• **PROMPT**
Convert the entries starting at the line containing "Given: Open the Request Payout card" and ending at the line containing "Looking at the", both included, into a JSON list of strings with one string per line and blank lines omitted.

• **TASK DATA**
-.-.-

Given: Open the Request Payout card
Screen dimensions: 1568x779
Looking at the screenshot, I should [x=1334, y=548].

-.-.-

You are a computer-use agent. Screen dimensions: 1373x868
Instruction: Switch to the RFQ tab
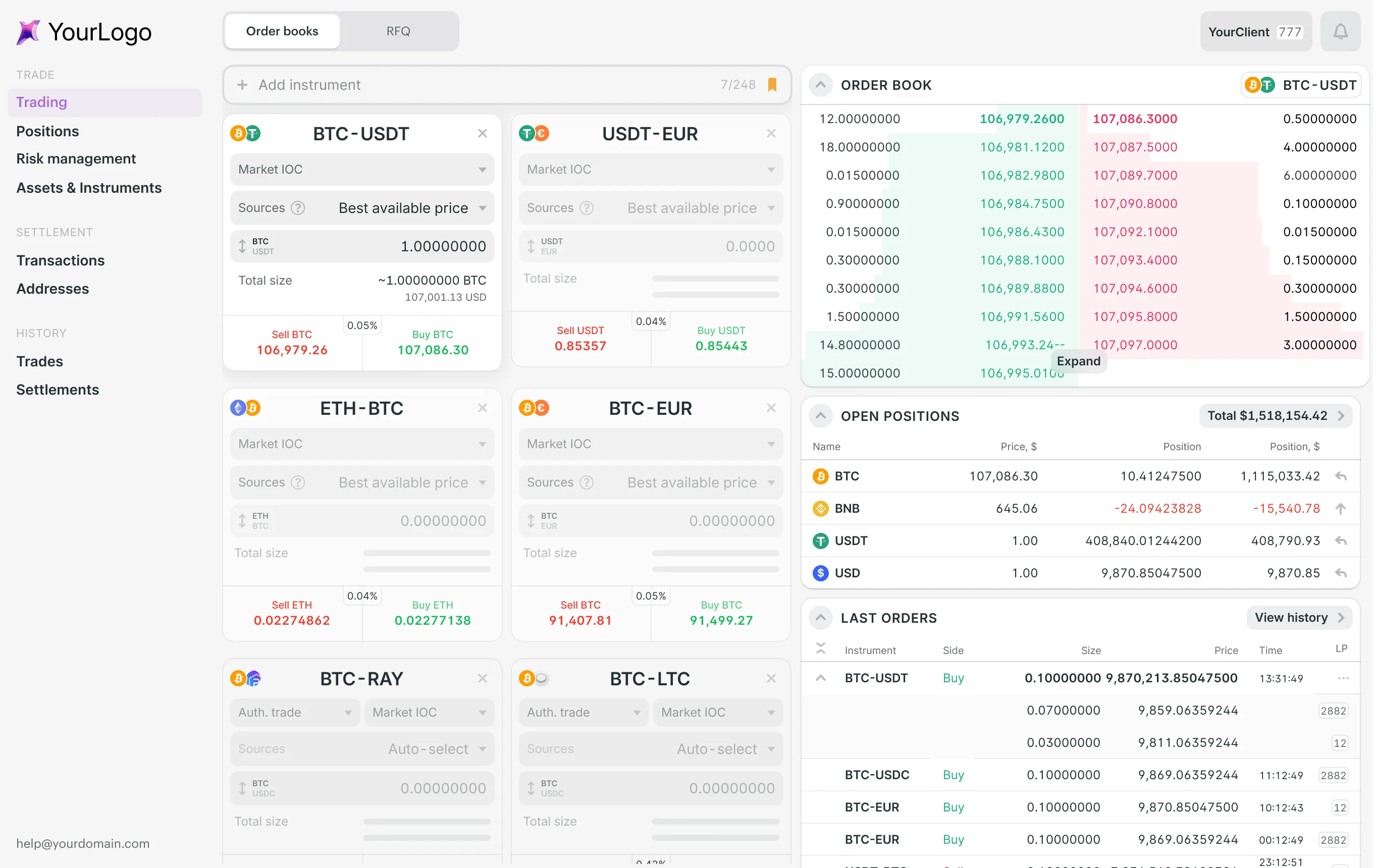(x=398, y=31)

-.-.-

• **SOLUTION TO THE PROBLEM**
[
  "Given: Open the Request Payout card",
  "Screen dimensions: 1568x779",
  "Looking at the screenshot, I should [x=1334, y=548]."
]